Pongamos fin a las aulas diseñadas para «oír ciencia»

En los libros de matrícula de la Universidad de Salamanca del siglo XVIII, tras los datos personales del alumno, se utilizaba una reveladora fórmula burocrática: «pasa hábil a oir ciencia». Históricamente, la lección magistral ha sido el método docente básico de transmisión de conocimientos en las Facultades de Derecho y las sucesivas generaciones de profesores, formadas con ese modelo, han sufrido la inercia de reproducirlo.

Pero no quiero dedicar tiempo al tema de la minusvaloración de la docencia en la carrera académica (fuera de esas encuestas de evaluación del profesorado que son un ejercicio de autocomplacencia), o al hecho de que los profesores universitarios sean los únicos que se hacen a sí mismos como docentes, sino a algo tan aparentemente inocuo y pedestre como es el aula universitaria.

Resulta paradójico que en los más de cinco siglos de historia (y de inercia) de las Universidades españolas apenas haya evolucionado el principal lugar donde desarrollamos nuestra actividad: el aula. No me refiero a las salas de ordenadores o multimedia, o a la modernización de los equipamientos tecnológicos de las clases, sino a la propia estructura del espacio docente.

Y resulta paradójico porque el esfuerzo de formación del profesorado, de modificación de las metodologías y planes de estudio, de «poner el acento en el aprendizaje del estudiante» queda diluido como un azucarillo cuando entras en la típica clase universitaria española (ojo: soy profesor de Derecho, y mi experiencia no será, espero, trasladable a otras disciplinas): a un lado, un estrado elevado –bastante elevado en mi caso– con la mesa del profesor, el ordenador y la pizarra.

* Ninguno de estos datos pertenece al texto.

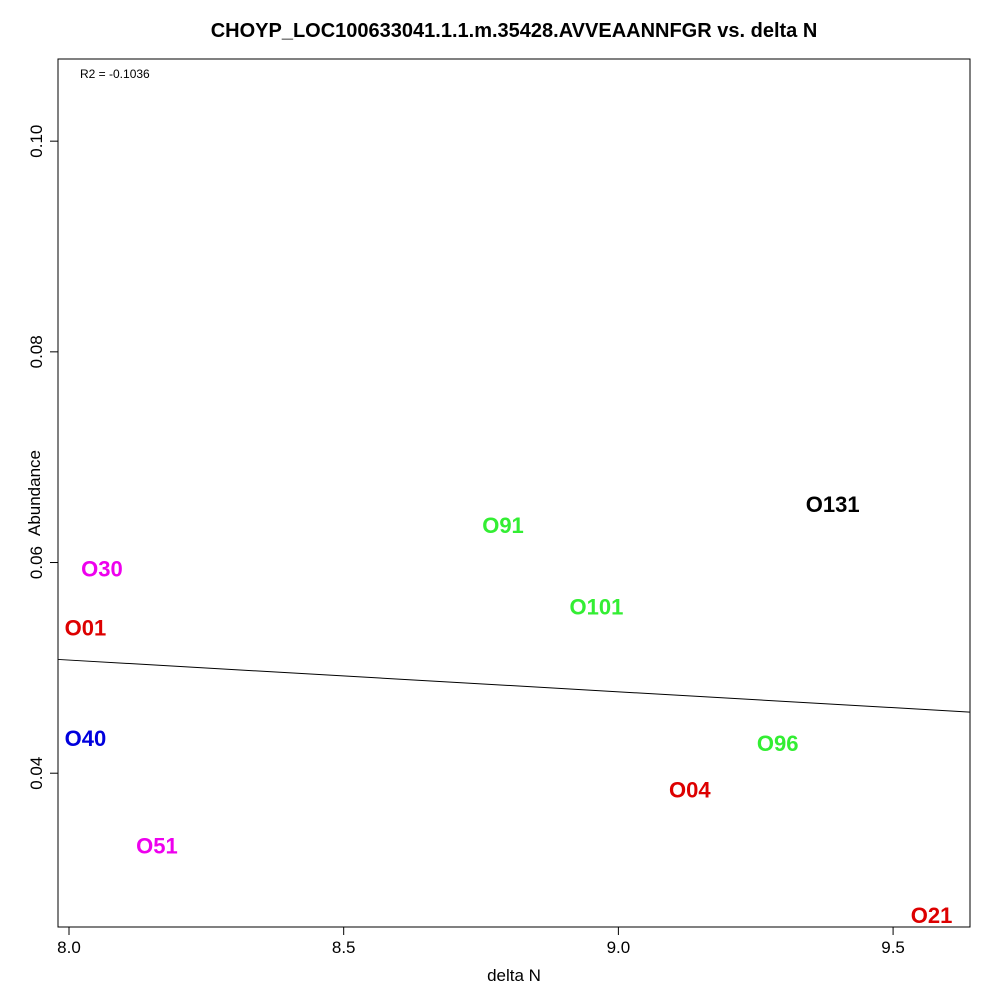 The width and height of the screenshot is (1000, 1000). I want to click on x-axis: 8.0 8.5 9.0 9.5, so click(481, 942).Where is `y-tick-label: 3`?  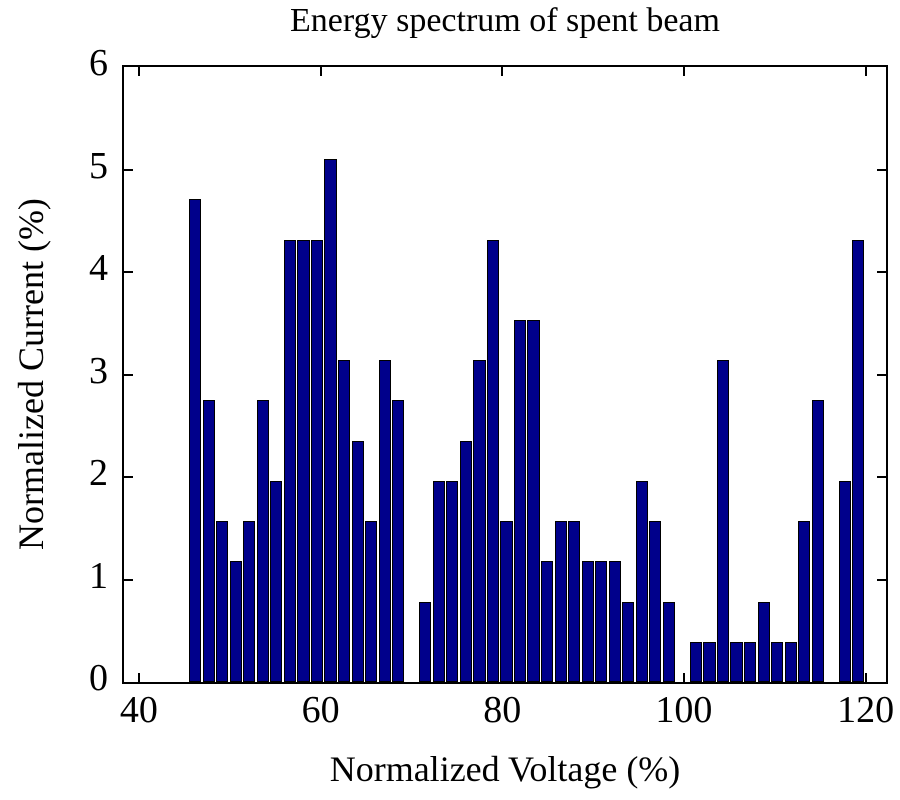
y-tick-label: 3 is located at coordinates (98, 370).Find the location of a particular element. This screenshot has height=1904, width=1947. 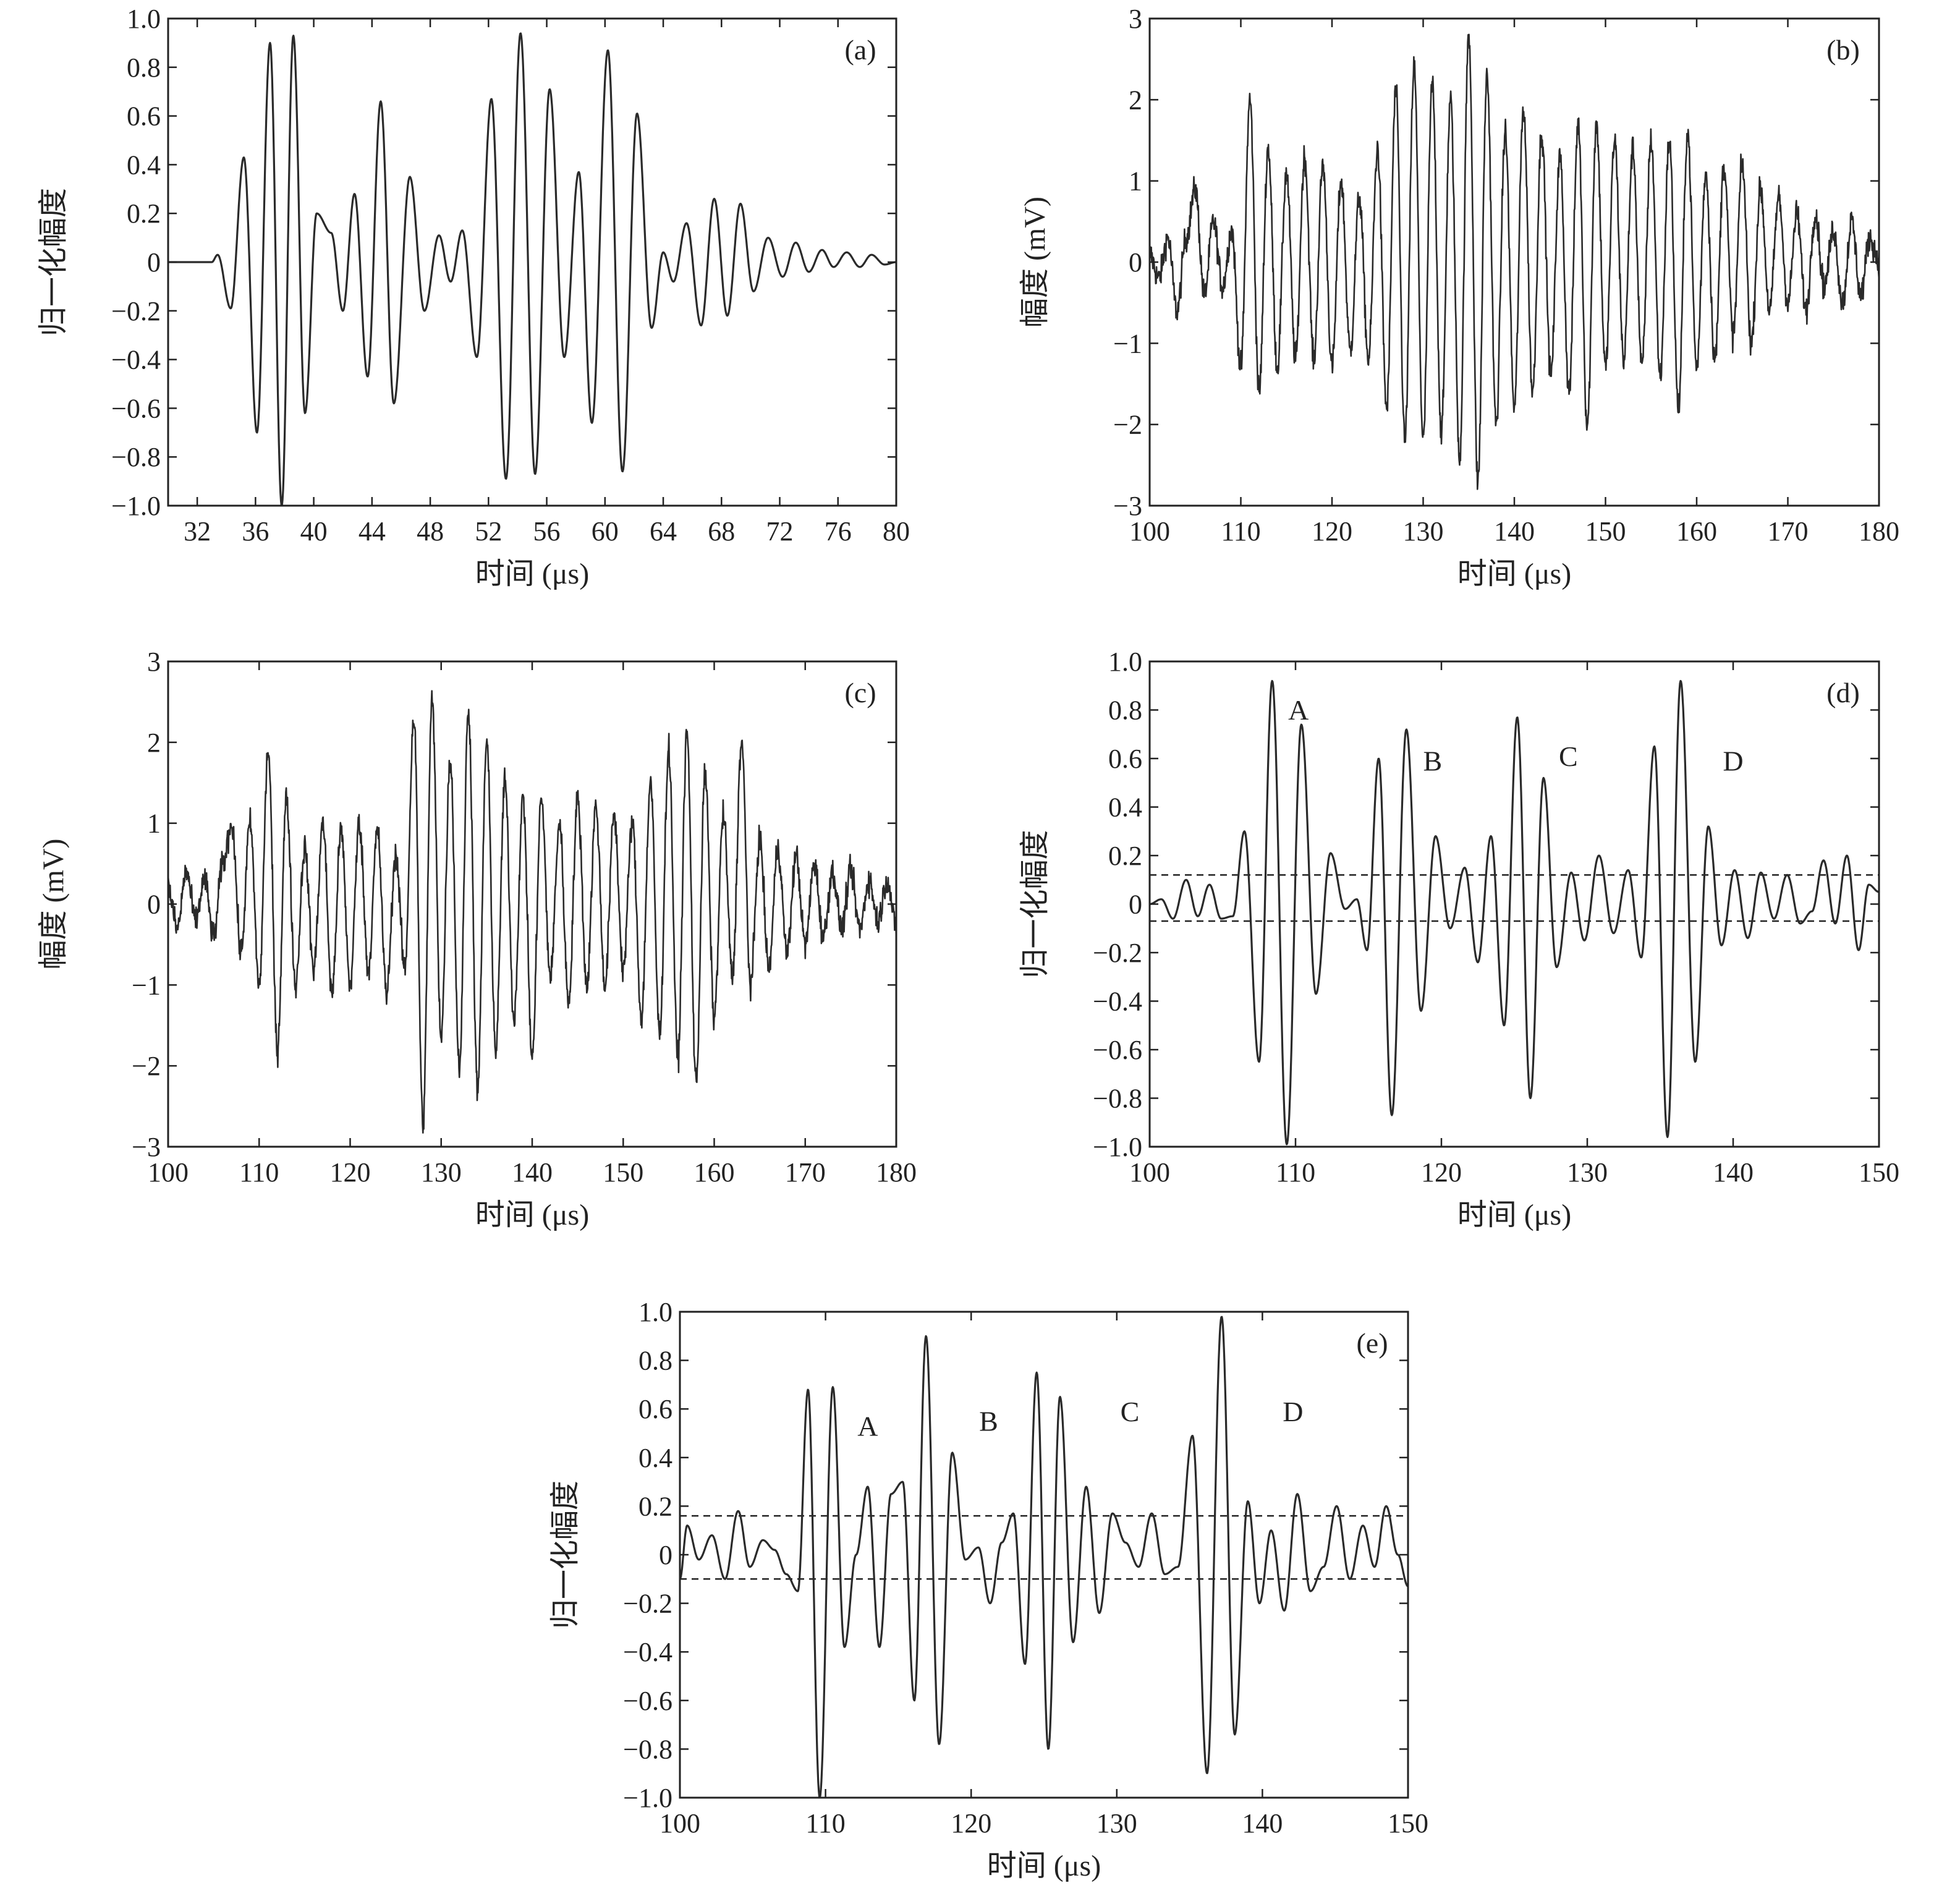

Al otro lado un conjunto de bancos y sillas clavados en el suelo, formando largas hileras (previstas quizá para 200 o 300 estudiantes) donde los alumnos forman pequeños islotes que flotan preferentemente en las últimas filas.

¿Qué innovación en los procesos de aprendizaje cabe realizar en ese entorno? ¿grupos de trabajo cuando el mobiliario no se puede desplazar? ¿uso de tecnología en aulas sin suficientes enchufes? ¿participación activa cuando el entorno acentúa la distancia entre profesor y estudiante?

Y eso para una docencia suavemente innovadora: ni pensar en el desarrollo de una atención personalizada, o realizar distintas actividades formativas en paralelo entre diferentes grupos de estudiantes, o en que puedan mostrar sus presentaciones o ideas en el proyector de forma ágil y rápida.

Este curso el proyecto de usar la modalidad de clase invertida se ha salvado gracias a que he localizado (personalmente, esto es, recorriendo los pasillos del aulario) una sala disponible en la que la Facultad de Ciencias Sociales hizo una inversión el año pasado: tamaño adecuado, supresión de la distancia entre profesor y alumno, mesas y sillas móviles, gran cantidad de tomas eléctricas en las paredes, pantalla de proyección en una esquina –sin tapar la pizarra y el desarrollo principal de la clase–, instalación multimedia incluyendo tomas VGA y de audio libres para poder conectar dispositivos… en fin, una instalación privilegiada que debería ser el común denominador de la docencia universitaria en esta época.

Ciertamente el diseño de la evaluación (el cómo calificamos) genera incentivos decisivos para el aprendizaje, pero también el diseño de los espacios debería ser acorde con el modelo de docencia que queremos ¿O de verdad seguimos viviendo en un entorno donde los estudiantes pasan hábiles a oír ciencia?